Dietro l'apparente leggerezza di un'avventura animata si nasconde una riflessione sorprendentemente articolata su pregiudizio, stereotipi e convivenza sociale. La Disney costruisce un mondo denso e stratificato — Zootropolis è una metropoli dove ogni quartiere rispecchia l'habitat naturale dei suoi abitanti, dai ghiacci della Tundratown alla savana di Sahara Square — e lo usa per raccontare una storia poliziesca che funziona su più livelli: comedy buddy per i più piccoli, noir metropolitano per chi cerca qualcosa di più.
La dinamica tra Judy Hopps, coniglietta idealista con ambizioni da detective, e Nick Wilde, volpe cinica che ha fatto del pregiudizio altrui una professione, regge l'intero film con dialoghi affilati e una chimica rara per l'animazione. La regia di Byron Howard, Rich Moore e Jared Bush mantiene ritmo serrato senza mai cedere alla frenesia vuota: ogni gag visiva — dai bradipì impiegati statali alla parodia de Il Padrino con roditori mafiosi — è funzionale alla narrazione.

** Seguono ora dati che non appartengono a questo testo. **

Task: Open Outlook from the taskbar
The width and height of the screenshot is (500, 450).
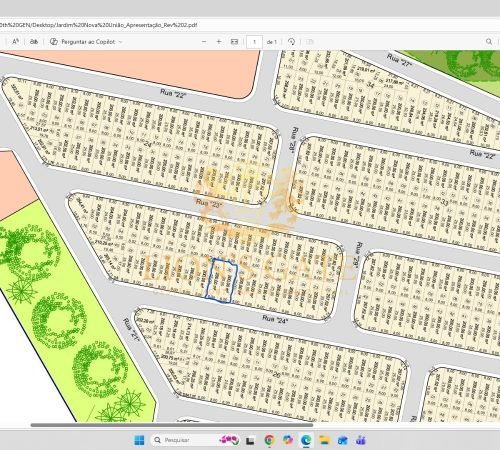Action: point(342,440)
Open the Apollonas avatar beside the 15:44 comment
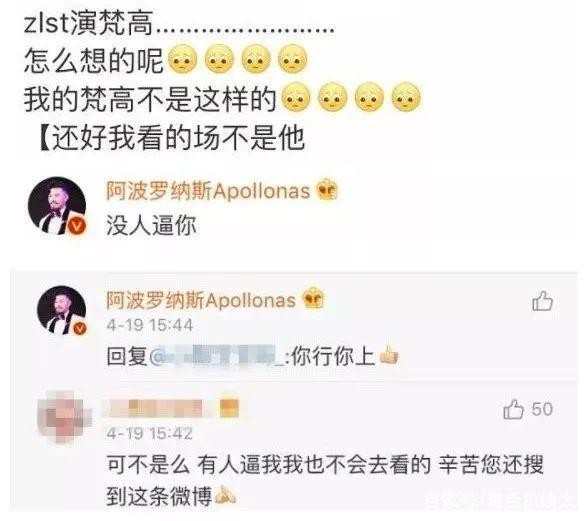Viewport: 588px width, 521px height. (62, 310)
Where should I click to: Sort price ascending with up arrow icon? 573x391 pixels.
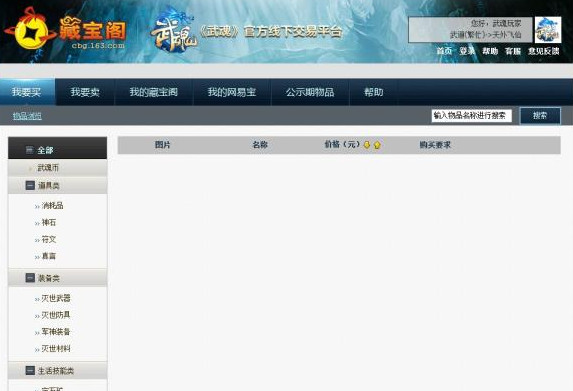(377, 145)
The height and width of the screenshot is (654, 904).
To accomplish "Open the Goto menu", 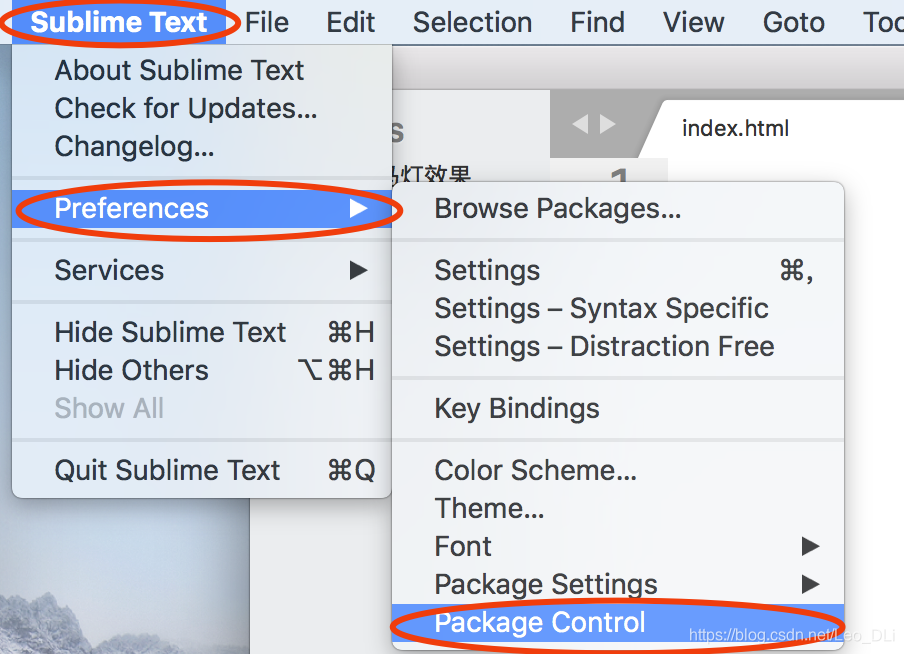I will (x=793, y=22).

L'Oscar per il miglior film d'animazione nel 2017 ha premiato non solo la maestria tecnica — il pelo degli animali, i dettagli urbanistici, la cura nei movimenti — ma anche il coraggio di affrontare temi complessi senza semplificazioni. Zootropolis convince perché non predica: mostra come i pregiudizi operino, come si interiorizzino, come si combattano. E lo fa con intelligenza narrativa, senza mai dimenticare di essere, innanzitutto, un film che sa intrattenere.